DANIEL ROLDÁN MADRID.

Era una estampa que parecía imposible. La delegación de Estados Unidos estaba sola, abandonada por el resto de las delegaciones que intentaban salvar en Bonn la cumbre del clima (COP23). Un encuentro que debía desarrollar el ya famoso Acuerdo de París firmado hace casi dos años y después de que entrara en vigor en 2016. Todos los países se comprometieron, desde China -con Xi Jinping a la cabeza- y la entonces potencia norteamericana gobernada por Barack Obama. El objetivo era claro: impedir que la temperatura del planeta aumente más de dos grados respecto a la era preindustruial a lo largo de este siglo.

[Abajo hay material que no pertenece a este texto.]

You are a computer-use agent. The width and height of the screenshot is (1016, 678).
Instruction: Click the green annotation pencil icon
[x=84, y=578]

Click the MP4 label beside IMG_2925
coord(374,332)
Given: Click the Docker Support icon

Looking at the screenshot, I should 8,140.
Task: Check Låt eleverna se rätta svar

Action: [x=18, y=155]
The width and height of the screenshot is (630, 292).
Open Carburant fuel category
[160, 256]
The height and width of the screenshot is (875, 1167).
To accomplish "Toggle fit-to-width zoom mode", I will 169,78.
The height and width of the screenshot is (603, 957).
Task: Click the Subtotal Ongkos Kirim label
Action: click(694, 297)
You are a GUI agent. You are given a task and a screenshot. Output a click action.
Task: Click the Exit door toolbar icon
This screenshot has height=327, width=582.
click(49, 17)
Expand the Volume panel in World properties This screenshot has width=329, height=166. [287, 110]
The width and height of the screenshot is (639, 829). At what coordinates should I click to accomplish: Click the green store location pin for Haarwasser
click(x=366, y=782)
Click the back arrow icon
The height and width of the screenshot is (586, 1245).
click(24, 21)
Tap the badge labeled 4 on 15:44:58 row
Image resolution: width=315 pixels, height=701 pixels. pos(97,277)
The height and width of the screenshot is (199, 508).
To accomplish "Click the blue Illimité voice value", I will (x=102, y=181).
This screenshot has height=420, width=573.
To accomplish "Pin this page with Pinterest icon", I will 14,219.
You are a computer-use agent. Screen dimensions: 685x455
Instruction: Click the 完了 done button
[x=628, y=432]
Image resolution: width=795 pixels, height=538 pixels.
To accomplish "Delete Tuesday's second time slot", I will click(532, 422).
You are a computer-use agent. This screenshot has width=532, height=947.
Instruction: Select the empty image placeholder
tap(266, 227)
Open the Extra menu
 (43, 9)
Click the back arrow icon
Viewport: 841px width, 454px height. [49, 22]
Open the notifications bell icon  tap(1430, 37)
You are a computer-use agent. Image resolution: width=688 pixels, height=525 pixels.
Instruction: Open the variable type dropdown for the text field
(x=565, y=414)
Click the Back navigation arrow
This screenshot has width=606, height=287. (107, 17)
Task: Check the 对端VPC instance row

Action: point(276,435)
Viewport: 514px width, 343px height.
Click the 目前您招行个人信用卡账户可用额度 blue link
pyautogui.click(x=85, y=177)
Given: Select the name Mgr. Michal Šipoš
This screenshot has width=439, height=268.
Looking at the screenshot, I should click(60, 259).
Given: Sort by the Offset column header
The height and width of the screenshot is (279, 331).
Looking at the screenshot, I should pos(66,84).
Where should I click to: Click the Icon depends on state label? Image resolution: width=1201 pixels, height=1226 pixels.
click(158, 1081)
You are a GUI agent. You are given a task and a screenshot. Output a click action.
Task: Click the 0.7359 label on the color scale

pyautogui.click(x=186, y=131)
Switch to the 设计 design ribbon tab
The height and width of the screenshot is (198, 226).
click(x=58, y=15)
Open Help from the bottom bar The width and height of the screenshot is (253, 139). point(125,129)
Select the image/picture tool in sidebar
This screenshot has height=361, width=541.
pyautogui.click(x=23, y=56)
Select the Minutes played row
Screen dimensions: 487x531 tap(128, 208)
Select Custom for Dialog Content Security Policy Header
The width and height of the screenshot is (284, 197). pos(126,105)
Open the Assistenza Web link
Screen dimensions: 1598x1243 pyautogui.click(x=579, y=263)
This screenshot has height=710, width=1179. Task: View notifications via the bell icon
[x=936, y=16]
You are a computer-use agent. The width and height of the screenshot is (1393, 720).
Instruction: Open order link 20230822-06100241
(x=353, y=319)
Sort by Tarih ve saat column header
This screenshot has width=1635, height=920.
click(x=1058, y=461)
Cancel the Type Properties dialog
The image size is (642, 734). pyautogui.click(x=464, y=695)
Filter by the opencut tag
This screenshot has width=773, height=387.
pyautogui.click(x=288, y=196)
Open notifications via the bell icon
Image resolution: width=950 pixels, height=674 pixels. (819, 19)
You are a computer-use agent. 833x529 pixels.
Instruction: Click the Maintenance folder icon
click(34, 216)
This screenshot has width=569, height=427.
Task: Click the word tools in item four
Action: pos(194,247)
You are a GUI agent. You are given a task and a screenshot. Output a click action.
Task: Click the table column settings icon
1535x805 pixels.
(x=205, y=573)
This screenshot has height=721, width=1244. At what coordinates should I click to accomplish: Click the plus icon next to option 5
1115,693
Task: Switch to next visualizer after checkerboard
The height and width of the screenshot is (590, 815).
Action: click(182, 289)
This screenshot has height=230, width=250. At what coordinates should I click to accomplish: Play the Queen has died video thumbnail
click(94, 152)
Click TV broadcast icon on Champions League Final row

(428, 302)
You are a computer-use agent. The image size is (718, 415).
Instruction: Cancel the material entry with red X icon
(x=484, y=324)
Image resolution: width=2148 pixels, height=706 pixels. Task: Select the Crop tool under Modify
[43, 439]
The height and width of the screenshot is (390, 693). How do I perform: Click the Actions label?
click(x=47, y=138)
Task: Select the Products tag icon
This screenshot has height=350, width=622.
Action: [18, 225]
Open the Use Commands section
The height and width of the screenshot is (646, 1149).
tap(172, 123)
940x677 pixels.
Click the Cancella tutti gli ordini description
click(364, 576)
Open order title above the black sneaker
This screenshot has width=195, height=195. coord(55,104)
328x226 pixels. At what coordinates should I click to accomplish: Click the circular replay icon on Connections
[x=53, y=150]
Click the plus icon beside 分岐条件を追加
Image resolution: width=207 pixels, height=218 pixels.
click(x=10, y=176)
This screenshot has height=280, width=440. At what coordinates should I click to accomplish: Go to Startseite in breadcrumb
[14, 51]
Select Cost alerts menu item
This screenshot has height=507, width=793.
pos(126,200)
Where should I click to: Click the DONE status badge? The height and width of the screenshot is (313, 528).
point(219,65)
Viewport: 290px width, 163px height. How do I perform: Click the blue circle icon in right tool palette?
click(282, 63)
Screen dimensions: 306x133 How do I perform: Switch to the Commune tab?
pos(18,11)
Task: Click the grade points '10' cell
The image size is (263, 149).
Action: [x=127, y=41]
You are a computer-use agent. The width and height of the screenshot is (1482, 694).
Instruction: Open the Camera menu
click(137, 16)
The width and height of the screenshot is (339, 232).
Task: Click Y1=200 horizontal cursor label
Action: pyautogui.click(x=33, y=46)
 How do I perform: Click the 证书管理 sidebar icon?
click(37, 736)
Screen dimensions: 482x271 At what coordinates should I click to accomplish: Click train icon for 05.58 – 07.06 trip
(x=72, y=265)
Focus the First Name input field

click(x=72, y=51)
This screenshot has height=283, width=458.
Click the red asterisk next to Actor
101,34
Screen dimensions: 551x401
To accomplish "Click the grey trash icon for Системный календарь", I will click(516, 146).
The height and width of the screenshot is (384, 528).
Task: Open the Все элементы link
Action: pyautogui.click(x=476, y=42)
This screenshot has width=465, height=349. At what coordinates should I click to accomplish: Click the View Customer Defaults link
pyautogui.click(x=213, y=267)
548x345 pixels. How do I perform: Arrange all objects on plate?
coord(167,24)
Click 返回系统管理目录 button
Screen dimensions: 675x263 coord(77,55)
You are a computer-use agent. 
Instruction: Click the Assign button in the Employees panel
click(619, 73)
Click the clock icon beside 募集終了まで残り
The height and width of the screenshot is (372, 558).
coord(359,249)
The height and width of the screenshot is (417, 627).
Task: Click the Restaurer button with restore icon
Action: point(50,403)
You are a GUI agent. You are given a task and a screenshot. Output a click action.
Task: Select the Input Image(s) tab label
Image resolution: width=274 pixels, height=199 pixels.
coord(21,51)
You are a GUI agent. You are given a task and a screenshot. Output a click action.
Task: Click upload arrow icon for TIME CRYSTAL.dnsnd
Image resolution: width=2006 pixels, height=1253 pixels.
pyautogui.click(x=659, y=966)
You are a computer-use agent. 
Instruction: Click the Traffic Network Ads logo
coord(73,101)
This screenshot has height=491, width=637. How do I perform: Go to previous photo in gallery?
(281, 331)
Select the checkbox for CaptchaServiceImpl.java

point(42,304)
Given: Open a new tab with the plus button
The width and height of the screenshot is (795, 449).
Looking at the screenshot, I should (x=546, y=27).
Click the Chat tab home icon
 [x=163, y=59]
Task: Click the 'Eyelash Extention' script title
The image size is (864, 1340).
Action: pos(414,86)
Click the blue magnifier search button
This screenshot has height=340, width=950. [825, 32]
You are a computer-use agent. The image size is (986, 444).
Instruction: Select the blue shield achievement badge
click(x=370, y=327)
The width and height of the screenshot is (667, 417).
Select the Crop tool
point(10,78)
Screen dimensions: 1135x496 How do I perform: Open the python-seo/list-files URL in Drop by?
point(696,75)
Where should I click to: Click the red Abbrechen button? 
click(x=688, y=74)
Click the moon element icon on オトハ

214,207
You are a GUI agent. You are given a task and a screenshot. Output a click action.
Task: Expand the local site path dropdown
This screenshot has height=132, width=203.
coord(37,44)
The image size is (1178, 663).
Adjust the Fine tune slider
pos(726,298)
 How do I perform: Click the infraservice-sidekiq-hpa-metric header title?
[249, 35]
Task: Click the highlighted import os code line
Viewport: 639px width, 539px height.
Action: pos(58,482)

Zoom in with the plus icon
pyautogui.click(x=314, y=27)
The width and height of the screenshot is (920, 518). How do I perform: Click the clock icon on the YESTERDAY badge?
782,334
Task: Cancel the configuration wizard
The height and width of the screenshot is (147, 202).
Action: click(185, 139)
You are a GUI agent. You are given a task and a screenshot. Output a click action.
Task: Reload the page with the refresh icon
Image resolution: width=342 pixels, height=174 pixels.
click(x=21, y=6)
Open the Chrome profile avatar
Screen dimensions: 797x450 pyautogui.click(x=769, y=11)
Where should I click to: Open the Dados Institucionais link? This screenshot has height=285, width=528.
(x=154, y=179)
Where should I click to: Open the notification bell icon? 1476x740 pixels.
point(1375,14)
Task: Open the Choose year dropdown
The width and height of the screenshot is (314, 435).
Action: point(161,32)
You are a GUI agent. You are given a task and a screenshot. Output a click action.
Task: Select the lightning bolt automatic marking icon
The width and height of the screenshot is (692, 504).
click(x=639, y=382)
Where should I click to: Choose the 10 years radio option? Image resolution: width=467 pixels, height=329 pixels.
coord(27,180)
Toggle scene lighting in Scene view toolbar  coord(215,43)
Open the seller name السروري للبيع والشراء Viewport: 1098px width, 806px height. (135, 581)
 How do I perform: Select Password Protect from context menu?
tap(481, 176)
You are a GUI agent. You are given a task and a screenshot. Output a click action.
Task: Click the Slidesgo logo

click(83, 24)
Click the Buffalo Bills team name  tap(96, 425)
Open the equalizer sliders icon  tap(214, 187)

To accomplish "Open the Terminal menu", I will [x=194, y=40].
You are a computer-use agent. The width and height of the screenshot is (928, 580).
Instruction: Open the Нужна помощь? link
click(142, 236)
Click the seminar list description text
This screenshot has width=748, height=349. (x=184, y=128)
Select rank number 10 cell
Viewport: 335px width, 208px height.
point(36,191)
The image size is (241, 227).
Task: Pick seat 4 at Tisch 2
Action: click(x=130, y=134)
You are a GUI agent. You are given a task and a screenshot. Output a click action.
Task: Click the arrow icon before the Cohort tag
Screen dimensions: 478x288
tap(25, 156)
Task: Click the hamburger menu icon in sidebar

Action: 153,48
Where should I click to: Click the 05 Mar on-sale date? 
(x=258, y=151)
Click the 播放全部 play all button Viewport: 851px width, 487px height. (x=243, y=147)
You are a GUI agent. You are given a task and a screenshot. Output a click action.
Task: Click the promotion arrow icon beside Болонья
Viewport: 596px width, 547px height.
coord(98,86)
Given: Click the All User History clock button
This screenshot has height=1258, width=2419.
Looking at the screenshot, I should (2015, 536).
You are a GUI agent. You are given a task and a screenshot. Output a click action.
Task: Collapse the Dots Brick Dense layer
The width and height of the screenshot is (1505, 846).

Pero el cómo conseguirlo se ha convertido en un nudo gordiano que los estados son incapaces de desenredar. Tal es la complicación que las delegaciones decidieron anoche postergar hasta el COP24 que se celebrará en diciembre del año próximo en Katowice (Polonia) las decisiones más importantes. Una de ellas es cómo los países más industrializados van a pagar a los países en vías de desarrollo para que abandonen fuentes de energía contaminantes como el carbón.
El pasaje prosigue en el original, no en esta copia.